Text for analysis:
Start of Block

As content praising the suspect in a double homicide committed during a protest against police brutality in Kenosha, Wisconsin continued to proliferate on Facebook, the social media platform’s executive officer, Mark Zuckerberg, blamed a lack of training for the spread of content related to a local “militia” gang.
“There have been a bunch of media reports asking why [the] page and event weren’t removed sooner, especially when a bunch of people did report the page,” Zuckerberg said in remarks aired as part of an all-hands company meeting.
“The reason for this is, it was largely an operational mistake. But it’s because the team that enforces our policy against dangerous organizations is a specialized team. It is trained to look for symbolism and innuendo and different things that require a significant amount of training in how some of these cases to understand the details or nuances of how certain militias or how certain conspiracy networks or other dangerous organizations operate.”
Zuckerberg also claimed that the contractors assigned to review material related to the “Kenosha Guard” group “didn’t pick this up.” The video of Zuckerberg’s remarks was posted online after BuzzFeed reported that he faced criticism from Facebook staff for this failure:
All of Facebook’s more than 50,000 employees can watch and comment on the stream during the meeting, or view a recording after its conclusion — and as Zuckerberg spoke, angry comments poured in.
“At what point do we take responsibility for enabling hate filled bile to spread across our services?” wrote one employee. “[A]nti semitism, conspiracy, and white supremacy reeks across our services.”
Some employees were also reportedly dissatisfied with Zuckerberg’s claim that “Guard”-related content was taken down following a second review done “more sensitively”; one worker reportedly commented that the company remained in a cycle of reacting to damage instead of “constructing mechanisms to nip these issues” before they escalated.
We contacted Facebook asking about the training of their group of “specialists,” and how it could not have included “the details or nuances” of groups like the one in Kenosha, which posted calls to arms prior to the fatal shootings and publicly asked local police not to tell them to leave the protests in Kenosha, which were incited by the extrajudicial shooting of Jacob Blake on August 23 2020.
Facebook did not respond. The site has also failed to say whether the “specialists” were involved in the decision earlier in the month to remove anti-fascist content as part of a larger purge of accounts “that support violent acts amidst protests.”
We also obtained content calling for violence from a similar group based near San Diego, California that continued to be active on the site, as well as at least one post glorifying the shooting suspect (“Kyle”):
NPR reported that the suspect was charged with first-degree reckless homicide in connection with the death of 36-year-old Joseph Rosenbaum and first-degree intentional homicide for the death of 26-year-old Anthony Huber. The suspect is also charged with attempted first-degree intentional homicide for wounding 26-year-old Gaige Grosskreutz. The suspect’s extradition from Illinois to Wisconsin was postponed to give him more time to hire legal representation.

End of Block

Exercises:
• 1. In one to three sentences, explain the reason Zuckerberg gives in the article on Facebook and the Kenosha shooting for why the "Kenosha Guard" page and event were not removed sooner.
• 2. Continue the article on Facebook's handling of content tied to the Kenosha shooting, picking up after its final sentence.
The listing that comes after this article is separate material and has no connection to it.

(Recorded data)
Start of Block

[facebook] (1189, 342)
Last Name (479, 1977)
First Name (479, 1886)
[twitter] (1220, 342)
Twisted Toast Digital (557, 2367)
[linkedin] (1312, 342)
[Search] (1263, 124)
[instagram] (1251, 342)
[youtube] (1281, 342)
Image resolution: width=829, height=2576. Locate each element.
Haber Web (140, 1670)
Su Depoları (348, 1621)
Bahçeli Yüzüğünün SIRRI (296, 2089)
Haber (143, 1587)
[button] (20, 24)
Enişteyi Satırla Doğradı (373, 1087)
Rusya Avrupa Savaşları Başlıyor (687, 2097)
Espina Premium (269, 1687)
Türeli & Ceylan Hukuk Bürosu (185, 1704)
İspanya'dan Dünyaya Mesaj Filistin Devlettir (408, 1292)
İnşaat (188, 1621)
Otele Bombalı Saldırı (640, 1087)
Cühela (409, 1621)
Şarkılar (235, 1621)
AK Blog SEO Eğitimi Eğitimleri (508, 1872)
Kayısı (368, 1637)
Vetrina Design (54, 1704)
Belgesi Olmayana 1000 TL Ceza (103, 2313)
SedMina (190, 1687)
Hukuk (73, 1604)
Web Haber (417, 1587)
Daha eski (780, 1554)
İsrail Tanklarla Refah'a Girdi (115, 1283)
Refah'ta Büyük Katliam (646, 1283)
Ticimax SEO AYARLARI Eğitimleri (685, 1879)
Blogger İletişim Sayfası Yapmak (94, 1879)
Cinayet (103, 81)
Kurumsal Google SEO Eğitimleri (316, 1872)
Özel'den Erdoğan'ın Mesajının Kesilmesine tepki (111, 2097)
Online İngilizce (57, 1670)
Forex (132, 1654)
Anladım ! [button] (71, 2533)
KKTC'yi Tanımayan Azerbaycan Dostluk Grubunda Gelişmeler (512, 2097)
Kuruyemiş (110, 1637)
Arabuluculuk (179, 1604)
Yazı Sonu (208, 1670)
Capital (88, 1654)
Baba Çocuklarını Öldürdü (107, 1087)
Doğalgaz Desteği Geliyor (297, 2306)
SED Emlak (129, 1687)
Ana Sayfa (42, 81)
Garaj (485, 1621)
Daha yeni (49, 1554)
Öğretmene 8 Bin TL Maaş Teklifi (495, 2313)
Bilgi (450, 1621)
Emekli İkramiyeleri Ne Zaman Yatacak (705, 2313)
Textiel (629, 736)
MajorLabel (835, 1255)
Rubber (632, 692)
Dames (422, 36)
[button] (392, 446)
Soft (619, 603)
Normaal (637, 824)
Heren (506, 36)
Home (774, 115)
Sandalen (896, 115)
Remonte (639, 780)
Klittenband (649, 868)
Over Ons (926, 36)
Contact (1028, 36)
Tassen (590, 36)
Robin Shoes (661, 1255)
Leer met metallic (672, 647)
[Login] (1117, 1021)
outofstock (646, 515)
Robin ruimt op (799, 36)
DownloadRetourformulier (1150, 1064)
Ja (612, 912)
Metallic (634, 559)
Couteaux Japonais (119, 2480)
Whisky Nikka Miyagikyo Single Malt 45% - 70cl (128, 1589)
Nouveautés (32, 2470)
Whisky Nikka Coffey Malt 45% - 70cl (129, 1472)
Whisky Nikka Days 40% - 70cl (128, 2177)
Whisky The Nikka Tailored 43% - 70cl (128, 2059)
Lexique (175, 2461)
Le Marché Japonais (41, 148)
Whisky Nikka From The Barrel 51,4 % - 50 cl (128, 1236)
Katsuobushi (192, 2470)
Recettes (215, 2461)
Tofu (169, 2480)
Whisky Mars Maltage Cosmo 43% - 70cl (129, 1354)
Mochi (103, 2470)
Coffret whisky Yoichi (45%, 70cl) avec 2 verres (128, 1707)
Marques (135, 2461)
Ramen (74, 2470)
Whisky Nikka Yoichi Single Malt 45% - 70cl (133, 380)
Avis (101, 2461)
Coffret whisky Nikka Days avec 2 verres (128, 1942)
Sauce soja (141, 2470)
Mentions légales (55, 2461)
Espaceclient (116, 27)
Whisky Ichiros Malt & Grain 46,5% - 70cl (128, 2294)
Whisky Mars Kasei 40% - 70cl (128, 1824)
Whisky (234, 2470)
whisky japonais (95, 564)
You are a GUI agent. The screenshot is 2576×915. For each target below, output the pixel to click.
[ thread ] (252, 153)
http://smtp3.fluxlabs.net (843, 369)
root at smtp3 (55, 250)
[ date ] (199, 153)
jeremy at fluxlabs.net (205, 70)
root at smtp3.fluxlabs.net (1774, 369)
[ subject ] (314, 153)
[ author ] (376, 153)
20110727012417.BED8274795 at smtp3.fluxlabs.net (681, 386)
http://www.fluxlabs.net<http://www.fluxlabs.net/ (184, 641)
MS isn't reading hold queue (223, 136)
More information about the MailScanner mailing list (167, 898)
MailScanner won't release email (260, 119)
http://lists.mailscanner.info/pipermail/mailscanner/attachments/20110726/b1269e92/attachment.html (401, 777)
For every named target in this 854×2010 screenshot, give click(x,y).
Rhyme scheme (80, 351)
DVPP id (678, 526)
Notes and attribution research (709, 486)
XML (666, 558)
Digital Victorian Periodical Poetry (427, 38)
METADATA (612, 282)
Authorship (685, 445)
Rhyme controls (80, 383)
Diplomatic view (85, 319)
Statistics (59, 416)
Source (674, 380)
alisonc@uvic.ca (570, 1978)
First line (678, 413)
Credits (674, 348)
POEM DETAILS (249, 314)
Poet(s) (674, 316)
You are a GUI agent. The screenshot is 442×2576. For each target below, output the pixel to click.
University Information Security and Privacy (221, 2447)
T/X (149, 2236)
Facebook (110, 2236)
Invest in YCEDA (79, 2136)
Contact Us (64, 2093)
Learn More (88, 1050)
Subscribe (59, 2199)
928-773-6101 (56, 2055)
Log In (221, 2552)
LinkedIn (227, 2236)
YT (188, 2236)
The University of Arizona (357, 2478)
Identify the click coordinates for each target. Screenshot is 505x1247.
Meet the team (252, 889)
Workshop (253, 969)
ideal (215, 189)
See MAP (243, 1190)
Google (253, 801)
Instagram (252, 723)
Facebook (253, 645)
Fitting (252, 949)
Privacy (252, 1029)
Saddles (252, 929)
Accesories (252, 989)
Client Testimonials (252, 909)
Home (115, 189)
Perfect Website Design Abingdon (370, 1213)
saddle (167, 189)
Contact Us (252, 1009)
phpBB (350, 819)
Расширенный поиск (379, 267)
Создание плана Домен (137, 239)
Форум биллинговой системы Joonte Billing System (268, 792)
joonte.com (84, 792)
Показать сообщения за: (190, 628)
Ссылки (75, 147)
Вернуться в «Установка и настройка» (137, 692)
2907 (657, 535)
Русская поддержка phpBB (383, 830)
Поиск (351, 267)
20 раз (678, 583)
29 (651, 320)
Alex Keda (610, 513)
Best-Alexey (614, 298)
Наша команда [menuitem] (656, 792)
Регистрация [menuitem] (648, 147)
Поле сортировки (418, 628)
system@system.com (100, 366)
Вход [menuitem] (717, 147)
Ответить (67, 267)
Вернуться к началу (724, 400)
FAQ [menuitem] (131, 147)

End of Block

Answers by task:
• 1. Zuckerberg called it largely an operational mistake. Policy against dangerous organizations is enforced by a specialized team trained to spot symbolism, innuendo and the nuances of how militias and conspiracy networks operate. The contractors assigned to review the "Kenosha Guard" material did not pick it up.

• 2.
“For a lot of us the juxtaposition of seeing Jacob Blake facing away from the police and being shot next to these images of this white kid with a long gun strapped to his body walking by the police with nothing happening symbolizes what we all feel is wrong and unjust and just how much progress still needs to be made,” Zuckerberg said during the meeting.
Yet as The Guardian reported, content singing his praises continued spreading on Facebook even after the company designated the event a mass shooting. We also found similar content during our own search:
We asked Facebook if this content, as well as that of “Defend East County” and other, similar groups, violated its terms of service. The site has yet to respond.
The platform faced criticism again in May 2022, after it was used to spread the video of a mass shooting attack targeting Black residents in Buffalo, New York. Ten people were killed as a result of the attack by an 18-year-old white male. According to the New York Times:
Facebook posts that linked to the video posted on Streamable generated more than 43,000 interactions, according to CrowdTangle, a web analytics tool, and some posts were up for more than nine hours.
When users tried to flag the content as violating Facebook’s rules, which do not permit content that “glorifies violence,” they were told in some cases that the links did not run afoul of Facebook’s policies, according to screenshots viewed by The New York Times.
Facebook has since started to remove posts with links to the video, and a Facebook spokesman said the posts do violate the platform’s rules. Asked why some users were notified that posts with links to the video did not violate its standards, the spokesman did not have an answer.
By comparison, Twitch — the video streaming platform on which the gunman originally aired his attack — took down both the footage and his accounts within two minutes of the original broadcast.
“In the end, we are all part of one internet, and we know by now that that content or behavior rarely — if ever — will stay contained on one platform,” Twitch vice-president of trust and safety Angela Hession said in a statement.